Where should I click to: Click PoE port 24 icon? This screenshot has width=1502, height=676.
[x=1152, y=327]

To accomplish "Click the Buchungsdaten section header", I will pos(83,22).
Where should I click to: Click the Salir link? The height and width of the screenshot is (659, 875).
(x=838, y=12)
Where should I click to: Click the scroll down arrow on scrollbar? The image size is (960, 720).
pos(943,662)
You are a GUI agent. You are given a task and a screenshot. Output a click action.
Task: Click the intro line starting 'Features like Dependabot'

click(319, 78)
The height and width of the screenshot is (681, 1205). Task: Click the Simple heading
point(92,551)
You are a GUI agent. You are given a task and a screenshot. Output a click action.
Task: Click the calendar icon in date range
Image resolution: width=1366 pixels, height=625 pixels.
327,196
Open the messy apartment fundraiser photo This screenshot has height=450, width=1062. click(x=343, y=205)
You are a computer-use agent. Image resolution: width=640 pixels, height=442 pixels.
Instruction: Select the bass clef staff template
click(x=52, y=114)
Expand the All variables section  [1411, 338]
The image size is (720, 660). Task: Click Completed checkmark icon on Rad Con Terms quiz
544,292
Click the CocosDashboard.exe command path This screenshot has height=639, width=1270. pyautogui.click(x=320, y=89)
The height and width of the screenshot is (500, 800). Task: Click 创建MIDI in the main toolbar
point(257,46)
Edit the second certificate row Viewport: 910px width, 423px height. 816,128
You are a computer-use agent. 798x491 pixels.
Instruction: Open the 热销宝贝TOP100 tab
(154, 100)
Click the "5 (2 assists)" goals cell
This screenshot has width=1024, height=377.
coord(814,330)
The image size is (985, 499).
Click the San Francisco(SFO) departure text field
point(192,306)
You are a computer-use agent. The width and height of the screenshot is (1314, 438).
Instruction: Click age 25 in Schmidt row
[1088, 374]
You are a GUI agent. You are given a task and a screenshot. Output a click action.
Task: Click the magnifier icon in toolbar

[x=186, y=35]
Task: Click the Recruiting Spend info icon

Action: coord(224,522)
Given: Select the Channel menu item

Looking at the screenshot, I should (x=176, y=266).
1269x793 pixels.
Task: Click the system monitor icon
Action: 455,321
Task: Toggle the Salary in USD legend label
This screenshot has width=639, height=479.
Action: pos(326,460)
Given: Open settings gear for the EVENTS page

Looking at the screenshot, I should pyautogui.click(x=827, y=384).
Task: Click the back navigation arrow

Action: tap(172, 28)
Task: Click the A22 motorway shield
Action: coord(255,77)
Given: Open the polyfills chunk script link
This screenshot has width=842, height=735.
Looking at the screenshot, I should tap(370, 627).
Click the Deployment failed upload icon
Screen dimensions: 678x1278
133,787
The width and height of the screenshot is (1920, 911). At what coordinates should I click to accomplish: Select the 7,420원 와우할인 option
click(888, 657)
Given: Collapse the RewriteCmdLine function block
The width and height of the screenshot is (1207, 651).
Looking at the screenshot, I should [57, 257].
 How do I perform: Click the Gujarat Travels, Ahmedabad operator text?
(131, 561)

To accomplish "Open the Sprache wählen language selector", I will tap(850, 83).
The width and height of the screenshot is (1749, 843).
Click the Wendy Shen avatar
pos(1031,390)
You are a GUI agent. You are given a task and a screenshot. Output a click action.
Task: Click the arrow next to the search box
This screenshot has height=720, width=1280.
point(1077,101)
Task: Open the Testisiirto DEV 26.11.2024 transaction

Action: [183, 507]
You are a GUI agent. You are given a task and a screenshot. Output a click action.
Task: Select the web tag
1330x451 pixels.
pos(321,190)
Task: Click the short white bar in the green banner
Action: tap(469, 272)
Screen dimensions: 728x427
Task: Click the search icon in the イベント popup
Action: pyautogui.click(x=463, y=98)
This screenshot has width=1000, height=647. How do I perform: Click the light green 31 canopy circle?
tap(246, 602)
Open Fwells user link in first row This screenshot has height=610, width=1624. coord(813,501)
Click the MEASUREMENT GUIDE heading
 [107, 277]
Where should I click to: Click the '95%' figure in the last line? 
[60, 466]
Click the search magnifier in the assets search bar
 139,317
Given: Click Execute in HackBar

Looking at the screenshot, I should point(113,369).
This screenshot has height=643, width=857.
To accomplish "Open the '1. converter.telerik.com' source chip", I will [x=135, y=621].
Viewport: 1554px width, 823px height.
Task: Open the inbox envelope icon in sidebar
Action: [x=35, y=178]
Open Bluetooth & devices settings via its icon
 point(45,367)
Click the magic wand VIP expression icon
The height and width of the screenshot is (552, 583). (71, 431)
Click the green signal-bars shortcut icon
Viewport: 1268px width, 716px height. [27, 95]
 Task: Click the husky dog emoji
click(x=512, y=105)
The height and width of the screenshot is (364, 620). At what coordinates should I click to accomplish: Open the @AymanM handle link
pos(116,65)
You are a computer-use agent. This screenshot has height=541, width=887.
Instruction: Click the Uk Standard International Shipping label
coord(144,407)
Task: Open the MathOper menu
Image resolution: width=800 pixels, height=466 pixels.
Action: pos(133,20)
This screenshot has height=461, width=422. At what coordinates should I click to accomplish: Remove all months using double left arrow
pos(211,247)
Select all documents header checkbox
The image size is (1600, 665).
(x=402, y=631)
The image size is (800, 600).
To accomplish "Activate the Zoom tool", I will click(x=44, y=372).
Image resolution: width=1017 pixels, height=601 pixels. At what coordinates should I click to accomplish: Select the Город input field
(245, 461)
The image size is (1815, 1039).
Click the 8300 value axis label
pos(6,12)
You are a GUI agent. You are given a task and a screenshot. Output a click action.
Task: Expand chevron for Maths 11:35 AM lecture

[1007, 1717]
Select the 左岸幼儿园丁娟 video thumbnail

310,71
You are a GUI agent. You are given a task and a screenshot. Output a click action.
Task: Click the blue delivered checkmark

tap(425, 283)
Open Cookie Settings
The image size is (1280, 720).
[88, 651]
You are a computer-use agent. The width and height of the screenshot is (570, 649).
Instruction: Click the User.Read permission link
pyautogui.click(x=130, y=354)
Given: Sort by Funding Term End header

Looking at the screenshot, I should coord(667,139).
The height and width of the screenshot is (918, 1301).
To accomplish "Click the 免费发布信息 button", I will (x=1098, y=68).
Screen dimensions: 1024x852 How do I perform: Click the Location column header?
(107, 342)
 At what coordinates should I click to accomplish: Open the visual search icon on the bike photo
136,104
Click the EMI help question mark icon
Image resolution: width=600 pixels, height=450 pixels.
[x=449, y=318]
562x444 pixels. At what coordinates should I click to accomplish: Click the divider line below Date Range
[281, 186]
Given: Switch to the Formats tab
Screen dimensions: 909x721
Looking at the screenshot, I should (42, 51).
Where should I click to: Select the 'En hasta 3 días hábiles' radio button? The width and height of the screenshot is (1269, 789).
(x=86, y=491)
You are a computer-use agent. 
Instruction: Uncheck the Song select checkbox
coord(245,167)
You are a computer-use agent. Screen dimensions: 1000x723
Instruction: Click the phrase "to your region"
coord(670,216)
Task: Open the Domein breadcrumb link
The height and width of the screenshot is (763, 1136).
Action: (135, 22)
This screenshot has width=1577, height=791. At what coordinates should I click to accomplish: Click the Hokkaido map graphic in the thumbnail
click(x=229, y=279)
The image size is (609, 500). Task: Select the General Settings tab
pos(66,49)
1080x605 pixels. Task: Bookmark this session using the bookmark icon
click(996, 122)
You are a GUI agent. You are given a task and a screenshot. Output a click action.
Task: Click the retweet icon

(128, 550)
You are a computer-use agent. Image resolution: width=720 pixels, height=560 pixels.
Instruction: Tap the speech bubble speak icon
----
§ Activity
The answer is the line containing "Task: Click the retweet icon" together with every line after it in the records, repeated exactly and with nothing else.

§ Written answer
Task: Click the retweet icon

(128, 550)
You are a computer-use agent. Image resolution: width=720 pixels, height=560 pixels.
Instruction: Tap the speech bubble speak icon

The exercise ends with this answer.